Légalité en question : brûler un Coran, crime ou pas ?
En France, brûler un Coran, une Bible ou Cinquante nuances de Grey n’est pas en soi illégal. La liberté d’expression, même provocatrice, protège ce genre d’actes, tant qu’ils ne s’accompagnent pas d’incitation à la haine ou de violence. Ici, pas de foule hystérique, pas de menaces, juste un livre cramé dans une rue déserte à 3h45 du matin. Alors pourquoi l’arrestation ? Le parquet de Lyon semble viser une qualification d’« acte islamophobe », mais juridiquement, ça coince.
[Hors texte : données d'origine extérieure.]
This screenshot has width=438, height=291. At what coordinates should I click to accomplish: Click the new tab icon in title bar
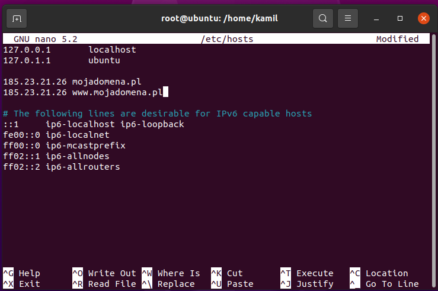[x=17, y=18]
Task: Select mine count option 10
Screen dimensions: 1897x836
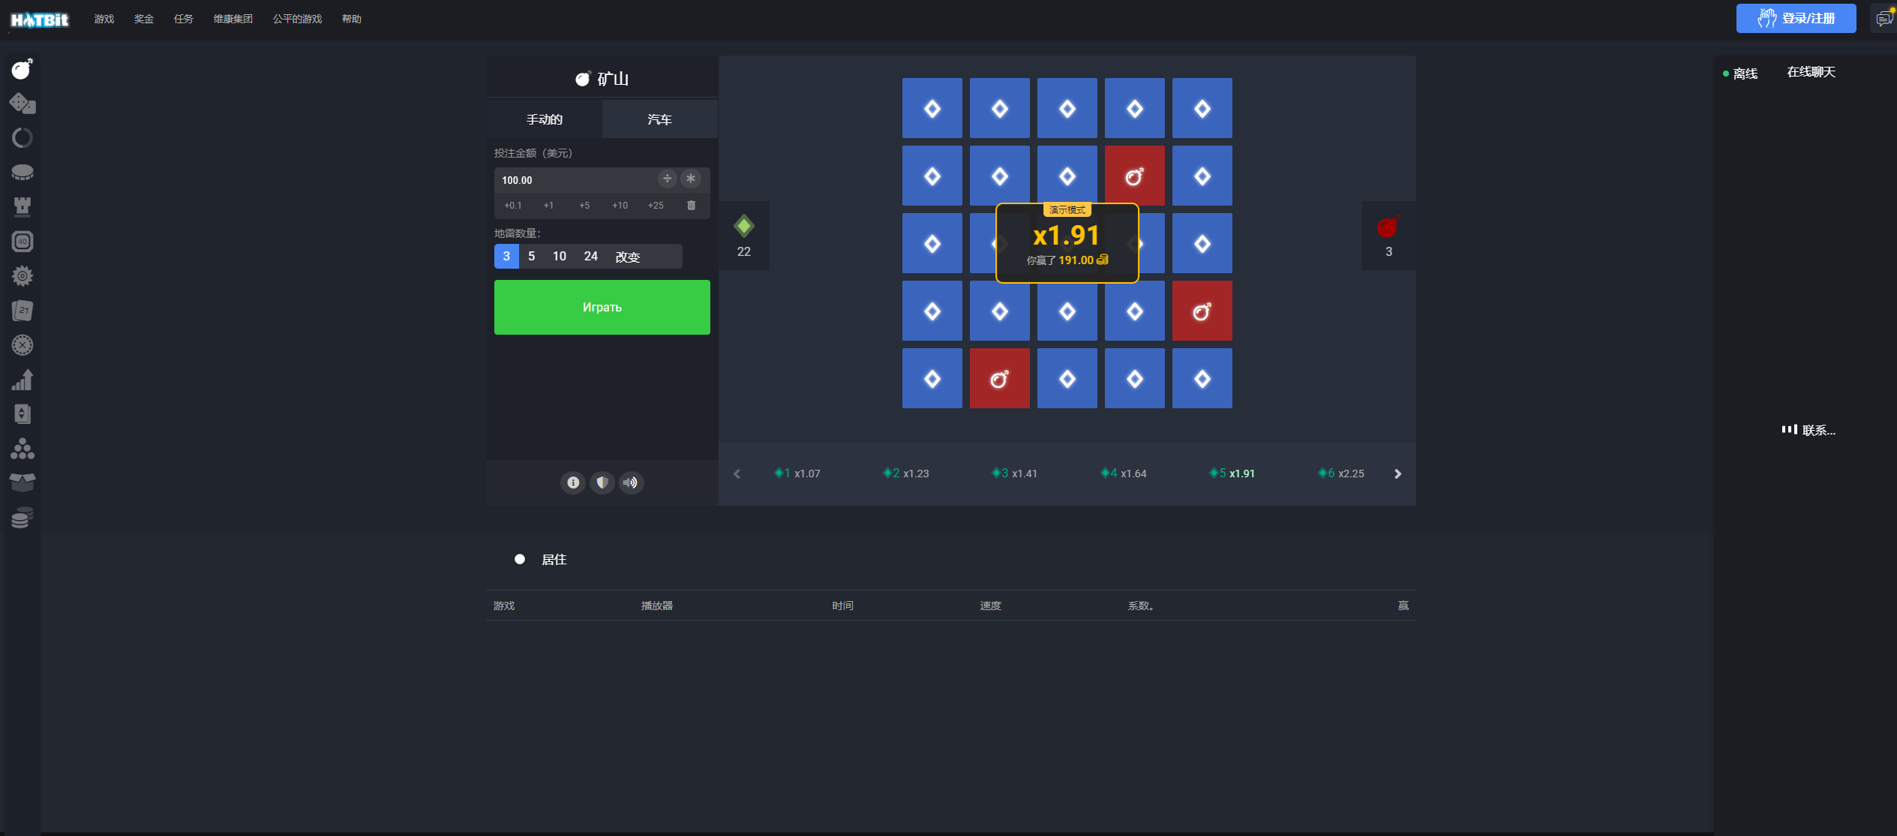Action: coord(559,255)
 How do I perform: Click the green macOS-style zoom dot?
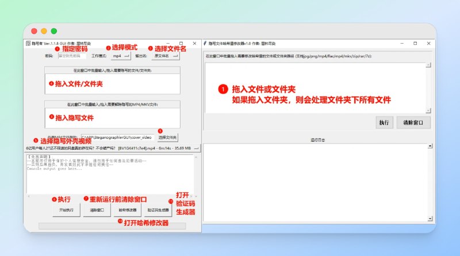coord(54,31)
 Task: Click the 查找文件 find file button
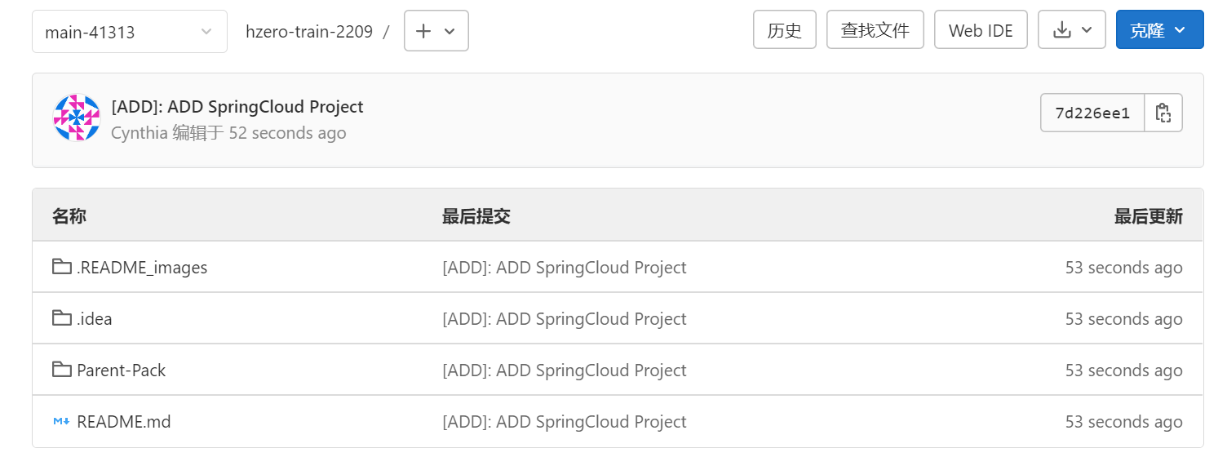875,30
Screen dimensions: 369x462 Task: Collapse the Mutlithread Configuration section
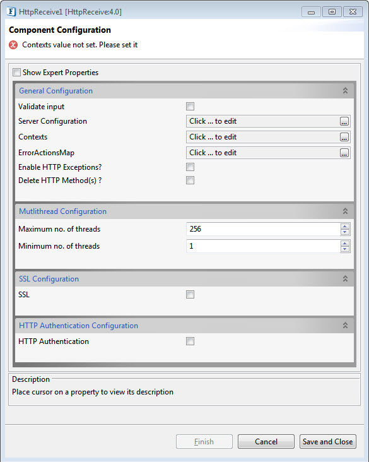click(x=345, y=211)
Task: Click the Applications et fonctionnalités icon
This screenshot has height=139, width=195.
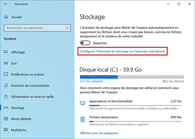Action: pos(83,103)
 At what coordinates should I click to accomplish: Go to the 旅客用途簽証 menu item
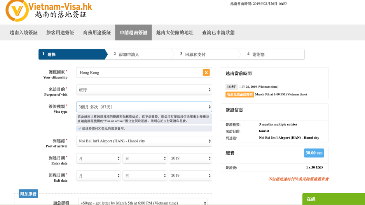[x=60, y=33]
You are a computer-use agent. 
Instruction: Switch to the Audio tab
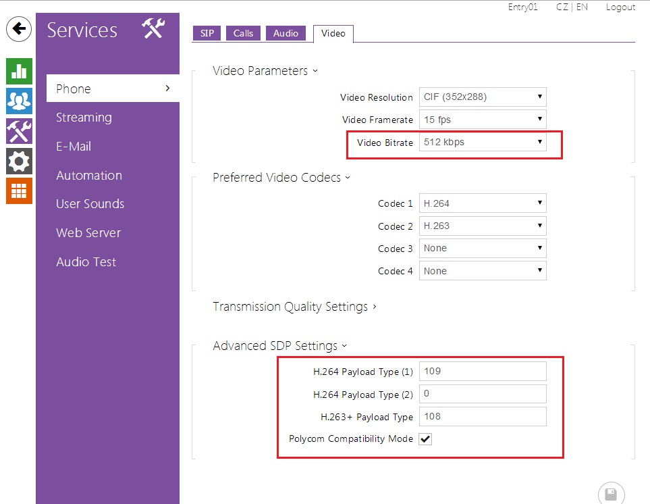point(286,33)
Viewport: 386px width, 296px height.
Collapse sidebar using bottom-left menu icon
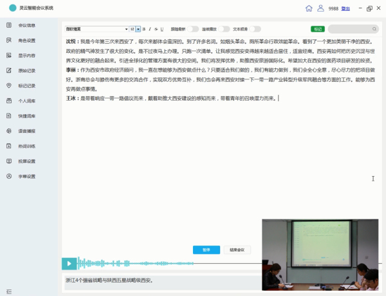pos(9,291)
La loi sanctionne les actes visant à discriminer ou à provoquer la haine religieuse, pas le fait de brûler un objet, sacré ou non.
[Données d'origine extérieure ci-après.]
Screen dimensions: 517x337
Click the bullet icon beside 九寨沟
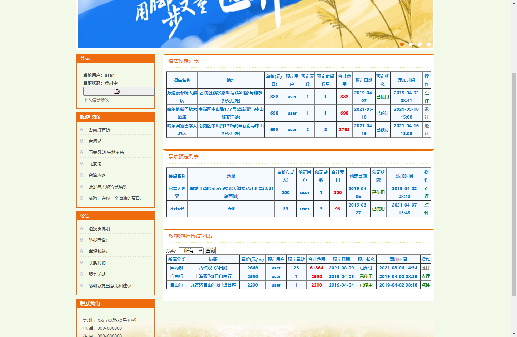point(81,164)
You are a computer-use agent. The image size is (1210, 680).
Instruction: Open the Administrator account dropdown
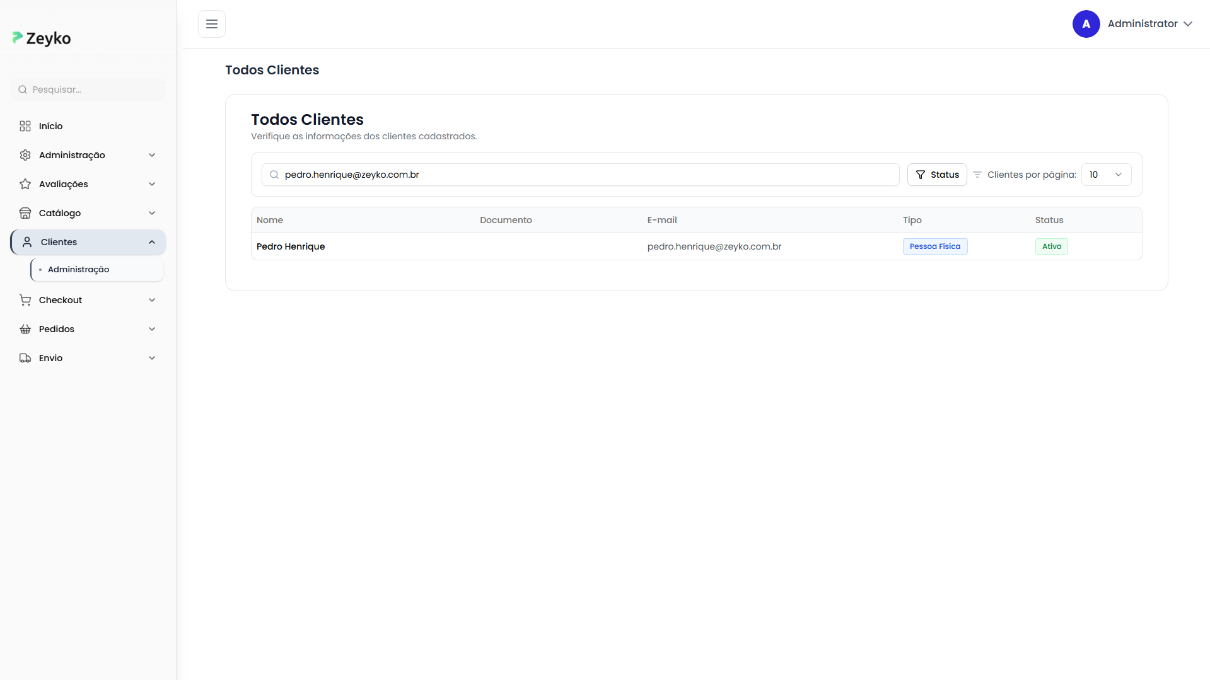1149,24
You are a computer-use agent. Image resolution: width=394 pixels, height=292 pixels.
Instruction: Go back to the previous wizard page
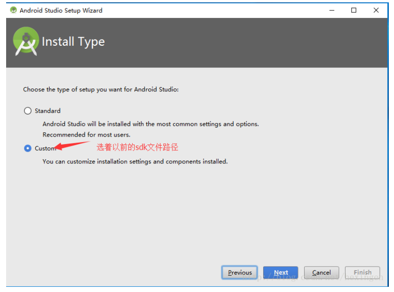(x=239, y=272)
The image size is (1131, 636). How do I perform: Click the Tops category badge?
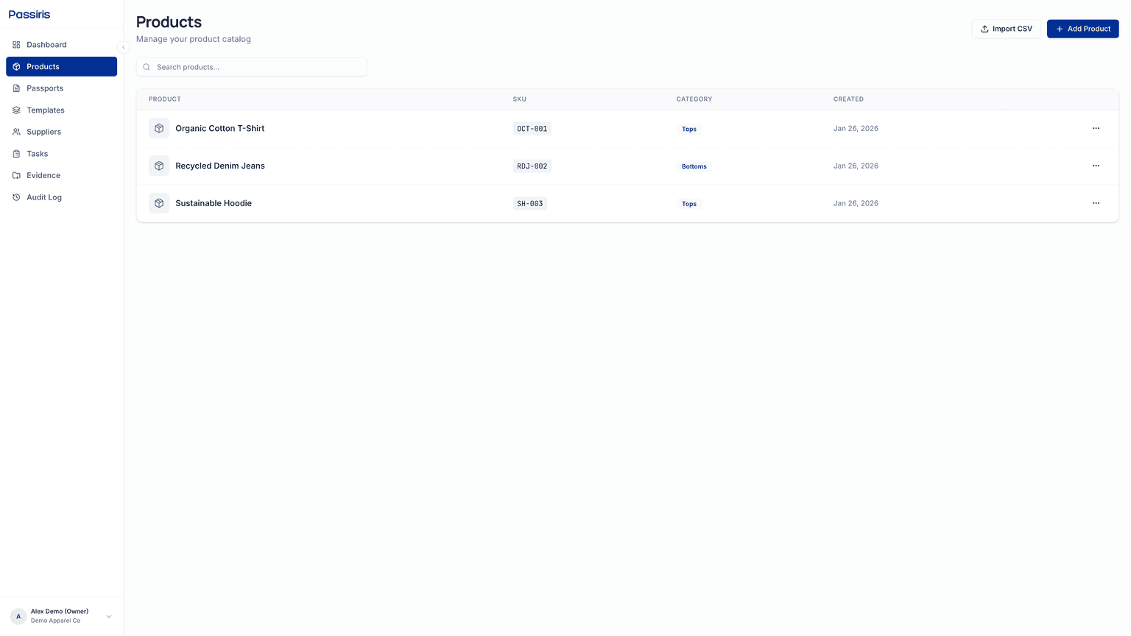(688, 129)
Un contexte qui met le feu aux poudres
Le CMR et des élus, comme le maire socialiste Cédric Van Styvendael et les députés LFI du Rhône Idir Boumertit et Gabriel Amard, crient à l’islamophobie dans un « climat hostile ». Ils citent des chiffres : +72 % d’actes antimusulmans en 2025 par rapport à 2024. Sauf que ce fait divers, isolé et sans violence, ne colle pas vraiment à une vague de haine organisée. C’est comme si on accusait un taggeur de mur d’être Banksy sous prétexte qu’il a un spray. Le CMR évoque aussi des meurtres récents, comme celui d’Aboubakar Cissé dans le Gard ou d’un Tunisien dans le Var, mais lier un pyromane instable à des crimes racistes, c’est comme mélanger un rhume et une pneumonie. On force le drame pour nourrir un narratif.
La justice, pompier ou pyromane ?
L’enquête est ouverte, le suspect en garde à vue. Mais pour quoi ? Intrusion dans un lieu de culte ? Vol d’un livre ? Dégradation par incendie ? Rien dans les sources ne prouve que l’acte visait à « provoquer la haine ». Si la justice le condamne pour « islamophobie », elle risque de créer un précédent bancal : tout acte symbolique deviendrait un crime. Si un athée brûle un Coran pour dénoncer la religion, est-ce islamophobe ? Et si un musulman brûle une Bible pour protester, est-ce chrétienophobe ? On nage en plein absurde, où l’indignation dicte la loi.